Passwörter im Klartext gespeichert? m(

Jeder halbwegs vernünftige Netzbürger, speziell der, der für die Sicherheit von Systemen oder Webseiten oder Datenbanken verantwortlich ist, sollte eigentlich die Sony-Einbrüche kennen oder zumindest davon gehört haben. Stellt sich raus, dass Yahoo (Voices) mit der gerade veröffentlichten Liste von Passwörtern genau den gleichen Stumpfsinn gemacht hat und diese nicht als Hashes abgespeichert hat, sondern offensichtlich im Klartext. Da es bisher danach aussieht, dass die Passwörter schon 2009 erbeutet wurden, kann man dieses Wissen Yahoo nur begrenzt zum Vorwurf machen (obwohl solche Einbrüche natürlich schon vorher existierten).

Die Statistik (boingboing) zu den aktuell veröffentlichten Passwörtern gleicht größtenteils den bereits bekannten Fällen: der Großteil der Passwörter ist nicht sicher und kann, wenn er denn nicht im Klartext gespeichert worden wäre, ohne weitere Schutzmaßnahmen sehr schnell erraten werden.
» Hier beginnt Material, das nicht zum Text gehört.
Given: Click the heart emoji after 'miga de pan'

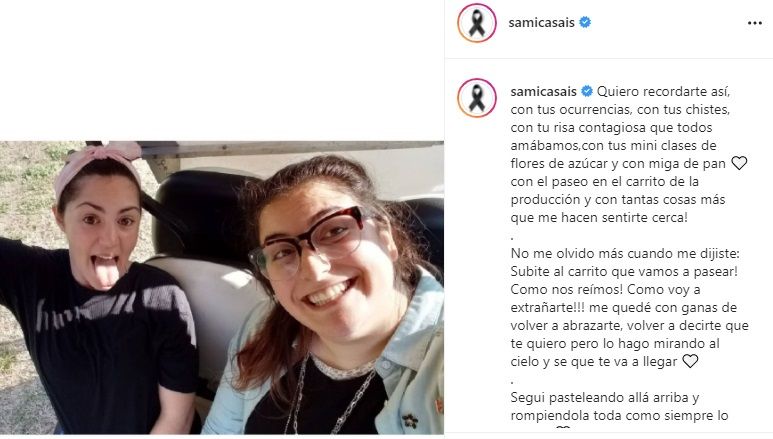Looking at the screenshot, I should click(x=739, y=163).
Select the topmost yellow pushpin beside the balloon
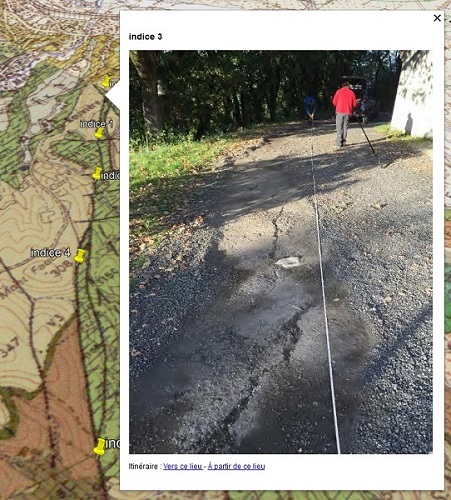The width and height of the screenshot is (451, 500). pos(106,82)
In einem interessanten Vergleich hat hier mal jemand die offengelegten Passwörter von Sony und Yahoo gegenübergestellt. Fast 2/3 sind exakt die gleichen wie beim Sony-Einbruch, also auch mit dem gleichen Nutzernamen.

Randnotiz: ich hab vor einigen Tagen einen Dienst nach 1-monatiger Nutzung gekündigt, der mir bei der Anmeldung 2 Mails zur Bestätigung gesendet hatte, in der 2. standen meine login-Daten und mein Passwort im Klartext. Das war auch einer der Gründe, die ich bei der Kündigung anführte.